Chromosomal aberration assay. Chinese hamster lung cells (CHL/IU) were obtained from American Type Culture Collection (Manassas, VA, USA). The Minimum Essential Medium (Gibco, #41500-034), containing 10% fetal bovine serum was used for the routine subculture and chemical treatment. The cells were maintained at 37 ± 1℃ in a 5% CO₂- 95% air humidified incubator (Forma 311 and 3111) with cell culture flask (culture surface 75 cm², Falcon). Cells were subcultured every 2~3 days using 0.1% trypsin solution. Cells were dissociated by trypsin and counted by counter model Z2 (Beckman Coulter) to determine the number of cells per 1 ml.

Dose ranges were selected based on the cytotoxicity (relative cell count, RCC) observed in a range-finding test. The high doses of this main test aimed to produce less than 50% RCC (Table 2).

Table 2.

Dose ranges of Chromosomal aberration assay

Treatment series	Metabolic activation	Treatment time - recovery time (hr)	Dose of SEP (μg/ml)	Positive control and dose (μg/ml)
1	+	6-18	0, 275, 550, 900, 1100	B[a]P 20
2	−	6-18	0, 150, 300, 600, 700	EMS 800
3	−	24-0	0, 150, 300, 600, 700	EMS 600

Rapidly growing cells were trypsinized and three series of 25 cm² culture flasks were seeded with 6 × 10⁴ cells, each in 5 ml of medium, and incubated for about 3 days before the chemical treatment. After 24 hr from the start of treatment, the mitotic cells of each flask were harvested and slides were prepared. A hundred metaphases per culture (200 metaphases per dose) were evaluated for chromosome aberrations. The results were expressed as mean frequency of metaphases with structural or numerical aberrations per 100 metaphases (24).

Mouse bone marrow micronucleus assay. Six male ICR mice (8 weeks old) per dose were administrated SEP orally at doses of 1250, 2500 and 5000 mg/kg for 2 consecutive days. Cyclophosphamide monohydrate (CPA, Sigma- Aldrich Co.) was used as a positive control article. Positive control had been given intraperitonealy once in the second day.
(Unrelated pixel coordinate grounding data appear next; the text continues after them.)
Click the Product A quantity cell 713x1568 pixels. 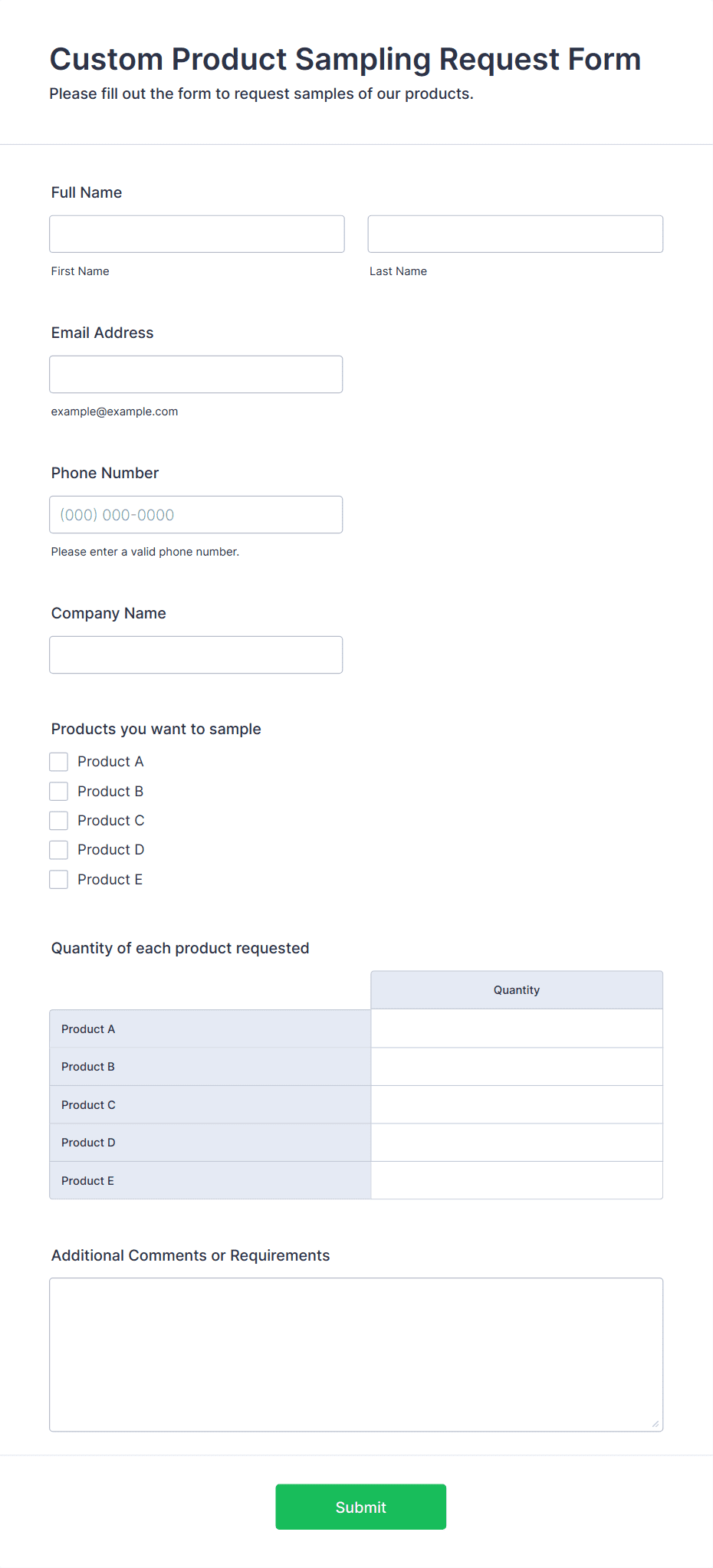click(x=517, y=1028)
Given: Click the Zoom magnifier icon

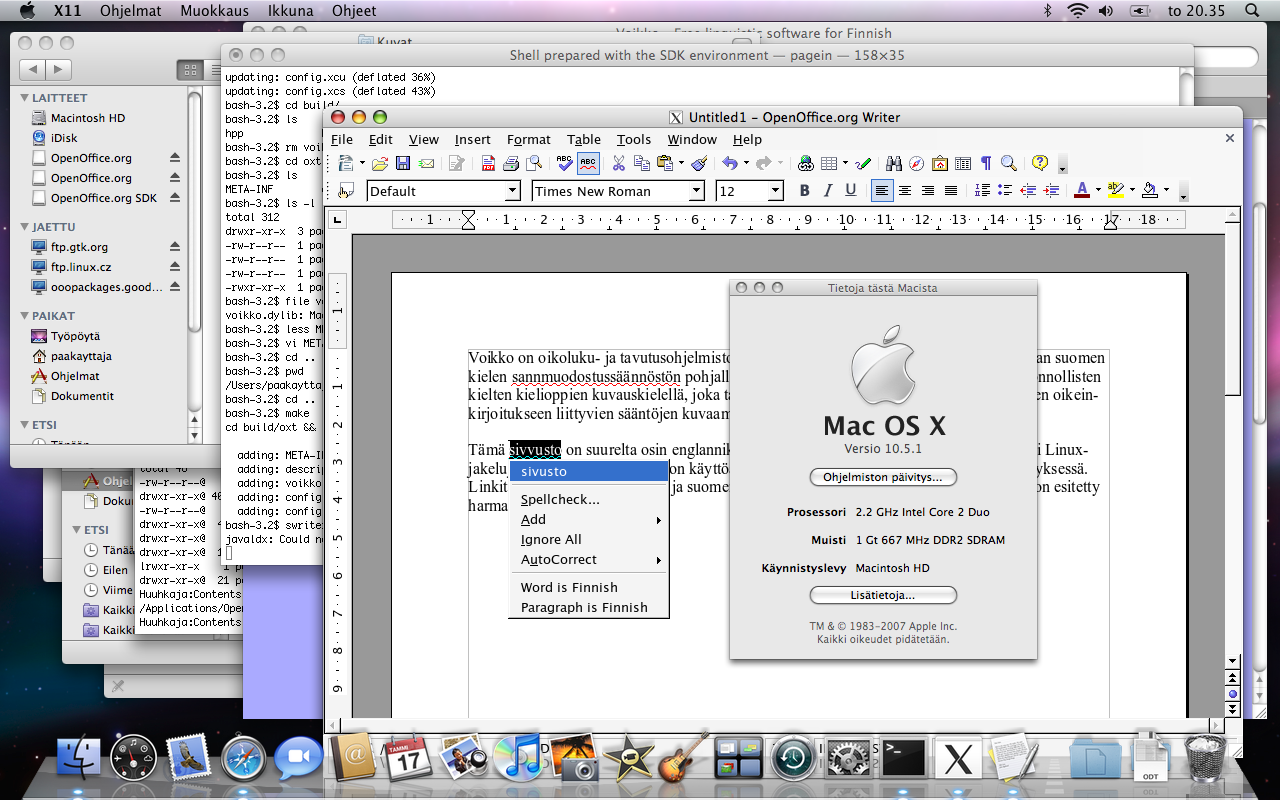Looking at the screenshot, I should 1009,163.
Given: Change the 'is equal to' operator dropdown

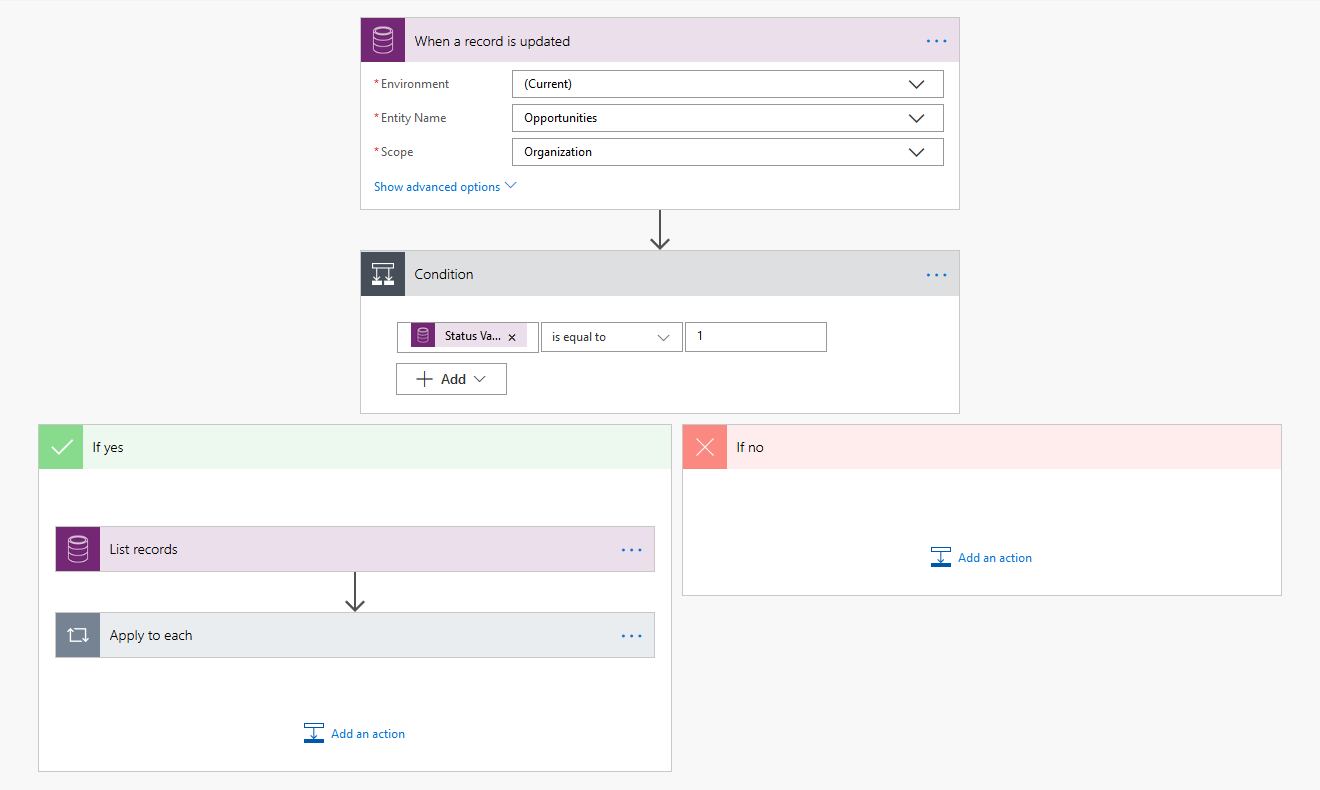Looking at the screenshot, I should coord(611,337).
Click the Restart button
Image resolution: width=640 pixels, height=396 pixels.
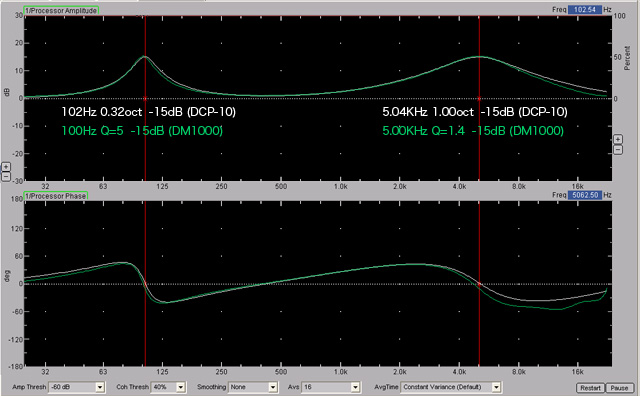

Animals were sacrificed by cervical dislocation at 24 hr after the final administration. Preparation of bone marrow smears and counting of micronuclei was done according to the method of Schmid (25).

Statistical analysis. Data were statistically analyzed with the commercial program SPSS 10.1 K, and the significance level was set at p < 0.05.

Body weights, food and water consumption, hematological and serum biochemistry data, organ weights, and PCE:RBC ratio were assumed to be normally distributed and analyzed by one-way ANOVA. If the overall ANOVA was significant and the assumption of homogeneity of variance was met, then Duncan’s multiple range test was used as a post hoc test to find out which group was significantly different from negative control group. If the sample size was not equal for each group Scheffe test was used instead. If the assumption of homogeneity of variance was not met, Dunnett T3 test was used as a post hoc test.

For the urinalysis data, the rank transformation was performed and analyzed by the Mann-Whitney U-test, in order to find out which group is significantly different from control group.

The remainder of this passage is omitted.